_Dataset entries_
★ ★ ★ ★ ★ ★ ★

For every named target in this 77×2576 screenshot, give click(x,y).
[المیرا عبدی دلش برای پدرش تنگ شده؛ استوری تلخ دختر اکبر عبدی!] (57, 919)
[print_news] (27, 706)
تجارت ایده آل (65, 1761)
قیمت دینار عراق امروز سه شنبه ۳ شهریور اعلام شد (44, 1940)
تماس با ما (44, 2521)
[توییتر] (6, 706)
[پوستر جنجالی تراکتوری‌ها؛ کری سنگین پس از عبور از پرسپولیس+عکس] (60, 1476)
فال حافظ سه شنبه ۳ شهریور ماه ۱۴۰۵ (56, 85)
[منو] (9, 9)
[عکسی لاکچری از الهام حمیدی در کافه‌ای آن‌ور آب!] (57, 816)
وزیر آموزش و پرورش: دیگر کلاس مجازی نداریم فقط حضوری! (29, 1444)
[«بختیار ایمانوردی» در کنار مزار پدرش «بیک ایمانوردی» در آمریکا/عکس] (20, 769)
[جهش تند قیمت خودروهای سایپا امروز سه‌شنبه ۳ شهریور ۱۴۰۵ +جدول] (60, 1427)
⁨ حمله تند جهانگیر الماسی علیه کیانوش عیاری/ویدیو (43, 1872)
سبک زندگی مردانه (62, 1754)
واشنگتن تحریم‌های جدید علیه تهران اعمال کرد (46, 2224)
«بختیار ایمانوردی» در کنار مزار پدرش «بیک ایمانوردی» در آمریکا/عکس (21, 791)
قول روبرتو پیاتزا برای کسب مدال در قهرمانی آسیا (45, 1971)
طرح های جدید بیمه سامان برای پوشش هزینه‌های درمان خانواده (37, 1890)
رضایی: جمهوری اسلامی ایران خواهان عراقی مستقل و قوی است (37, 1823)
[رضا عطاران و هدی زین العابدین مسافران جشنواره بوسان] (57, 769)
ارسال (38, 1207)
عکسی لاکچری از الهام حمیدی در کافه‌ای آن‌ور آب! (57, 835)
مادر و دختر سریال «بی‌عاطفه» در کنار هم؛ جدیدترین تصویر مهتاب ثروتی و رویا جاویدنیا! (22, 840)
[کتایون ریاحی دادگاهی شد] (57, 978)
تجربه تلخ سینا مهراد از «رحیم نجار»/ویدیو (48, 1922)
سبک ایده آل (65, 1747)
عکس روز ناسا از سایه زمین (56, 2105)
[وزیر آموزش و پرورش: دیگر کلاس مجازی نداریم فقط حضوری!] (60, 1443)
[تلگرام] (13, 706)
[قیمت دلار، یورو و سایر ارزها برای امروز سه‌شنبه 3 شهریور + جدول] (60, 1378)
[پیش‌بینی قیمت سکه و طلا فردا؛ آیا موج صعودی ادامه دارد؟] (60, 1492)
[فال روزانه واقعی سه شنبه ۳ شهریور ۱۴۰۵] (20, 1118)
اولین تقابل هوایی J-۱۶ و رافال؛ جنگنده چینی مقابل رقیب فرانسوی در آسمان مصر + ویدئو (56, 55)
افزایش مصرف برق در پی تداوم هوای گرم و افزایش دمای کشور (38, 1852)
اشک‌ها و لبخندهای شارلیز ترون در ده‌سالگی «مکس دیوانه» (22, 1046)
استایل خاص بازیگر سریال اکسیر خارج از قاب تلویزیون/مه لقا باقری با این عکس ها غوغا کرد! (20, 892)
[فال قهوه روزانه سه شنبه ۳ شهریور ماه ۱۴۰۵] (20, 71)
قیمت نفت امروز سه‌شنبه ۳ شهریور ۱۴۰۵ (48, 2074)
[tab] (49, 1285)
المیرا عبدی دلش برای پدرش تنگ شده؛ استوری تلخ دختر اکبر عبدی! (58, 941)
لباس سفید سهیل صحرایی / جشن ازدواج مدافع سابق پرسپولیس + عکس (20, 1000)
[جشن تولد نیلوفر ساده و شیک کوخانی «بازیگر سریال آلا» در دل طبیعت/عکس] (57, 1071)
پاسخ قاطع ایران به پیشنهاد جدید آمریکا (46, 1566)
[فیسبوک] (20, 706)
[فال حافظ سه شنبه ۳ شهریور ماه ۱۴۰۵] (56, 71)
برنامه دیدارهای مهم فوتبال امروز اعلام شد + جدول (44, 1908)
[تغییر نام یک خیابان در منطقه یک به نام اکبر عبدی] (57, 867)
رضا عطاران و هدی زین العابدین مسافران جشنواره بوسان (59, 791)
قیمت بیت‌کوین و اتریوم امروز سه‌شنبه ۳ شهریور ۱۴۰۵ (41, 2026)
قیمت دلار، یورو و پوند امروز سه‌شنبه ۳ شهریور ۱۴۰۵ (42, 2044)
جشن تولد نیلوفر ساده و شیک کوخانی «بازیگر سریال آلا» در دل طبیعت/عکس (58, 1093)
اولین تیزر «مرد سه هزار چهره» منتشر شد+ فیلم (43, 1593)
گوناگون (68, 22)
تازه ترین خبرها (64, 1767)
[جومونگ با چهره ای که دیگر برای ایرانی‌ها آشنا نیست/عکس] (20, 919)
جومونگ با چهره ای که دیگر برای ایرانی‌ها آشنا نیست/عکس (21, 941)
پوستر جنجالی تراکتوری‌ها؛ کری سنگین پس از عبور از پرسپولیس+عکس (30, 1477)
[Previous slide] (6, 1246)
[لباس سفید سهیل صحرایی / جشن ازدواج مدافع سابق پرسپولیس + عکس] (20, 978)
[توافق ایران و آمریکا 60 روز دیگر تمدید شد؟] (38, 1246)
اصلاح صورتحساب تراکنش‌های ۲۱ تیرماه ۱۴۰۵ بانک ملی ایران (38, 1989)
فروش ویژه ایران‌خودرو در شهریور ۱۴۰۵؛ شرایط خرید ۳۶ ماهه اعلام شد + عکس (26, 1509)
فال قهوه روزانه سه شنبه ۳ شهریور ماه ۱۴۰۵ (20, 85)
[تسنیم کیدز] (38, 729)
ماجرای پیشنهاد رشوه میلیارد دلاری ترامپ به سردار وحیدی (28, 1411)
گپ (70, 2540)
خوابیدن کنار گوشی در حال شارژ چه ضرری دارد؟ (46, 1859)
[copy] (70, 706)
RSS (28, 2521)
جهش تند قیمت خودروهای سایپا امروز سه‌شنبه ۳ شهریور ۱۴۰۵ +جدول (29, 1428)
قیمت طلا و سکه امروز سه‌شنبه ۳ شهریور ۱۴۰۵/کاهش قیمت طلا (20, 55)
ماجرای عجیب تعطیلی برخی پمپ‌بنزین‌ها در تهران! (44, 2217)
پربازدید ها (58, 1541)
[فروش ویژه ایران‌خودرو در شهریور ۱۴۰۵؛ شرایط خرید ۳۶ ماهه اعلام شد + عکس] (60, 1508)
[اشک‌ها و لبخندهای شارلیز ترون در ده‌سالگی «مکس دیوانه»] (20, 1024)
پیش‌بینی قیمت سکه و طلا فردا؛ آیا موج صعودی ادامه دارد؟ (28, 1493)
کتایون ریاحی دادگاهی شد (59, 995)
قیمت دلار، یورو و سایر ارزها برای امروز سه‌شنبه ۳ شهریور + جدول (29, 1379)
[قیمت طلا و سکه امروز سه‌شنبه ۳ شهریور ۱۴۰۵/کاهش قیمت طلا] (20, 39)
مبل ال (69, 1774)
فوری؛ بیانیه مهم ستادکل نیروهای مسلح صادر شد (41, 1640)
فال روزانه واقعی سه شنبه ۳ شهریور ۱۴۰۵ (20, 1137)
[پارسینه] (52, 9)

★ ★ ★ ★ ★ ★ ★

_Your instructions_
Copy out, exactly and alone, the lines of the entries above between the ones holding "طرح های جدید" and "عبدی! (58, 941)", inclusive.

_Exercise response_
طرح های جدید بیمه سامان برای پوشش هزینه‌های درمان خانواده (37, 1890)
رضایی: جمهوری اسلامی ایران خواهان عراقی مستقل و قوی است (37, 1823)
[رضا عطاران و هدی زین العابدین مسافران جشنواره بوسان] (57, 769)
ارسال (38, 1207)
عکسی لاکچری از الهام حمیدی در کافه‌ای آن‌ور آب! (57, 835)
مادر و دختر سریال «بی‌عاطفه» در کنار هم؛ جدیدترین تصویر مهتاب ثروتی و رویا جاویدنیا! (22, 840)
[کتایون ریاحی دادگاهی شد] (57, 978)
تجربه تلخ سینا مهراد از «رحیم نجار»/ویدیو (48, 1922)
سبک ایده آل (65, 1747)
عکس روز ناسا از سایه زمین (56, 2105)
[وزیر آموزش و پرورش: دیگر کلاس مجازی نداریم فقط حضوری!] (60, 1443)
[تلگرام] (13, 706)
[قیمت دلار، یورو و سایر ارزها برای امروز سه‌شنبه 3 شهریور + جدول] (60, 1378)
[پیش‌بینی قیمت سکه و طلا فردا؛ آیا موج صعودی ادامه دارد؟] (60, 1492)
[فال روزانه واقعی سه شنبه ۳ شهریور ۱۴۰۵] (20, 1118)
اولین تقابل هوایی J-۱۶ و رافال؛ جنگنده چینی مقابل رقیب فرانسوی در آسمان مصر + ویدئو (56, 55)
افزایش مصرف برق در پی تداوم هوای گرم و افزایش دمای کشور (38, 1852)
اشک‌ها و لبخندهای شارلیز ترون در ده‌سالگی «مکس دیوانه» (22, 1046)
استایل خاص بازیگر سریال اکسیر خارج از قاب تلویزیون/مه لقا باقری با این عکس ها غوغا کرد! (20, 892)
[فال قهوه روزانه سه شنبه ۳ شهریور ماه ۱۴۰۵] (20, 71)
قیمت نفت امروز سه‌شنبه ۳ شهریور ۱۴۰۵ (48, 2074)
[tab] (49, 1285)
المیرا عبدی دلش برای پدرش تنگ شده؛ استوری تلخ دختر اکبر عبدی! (58, 941)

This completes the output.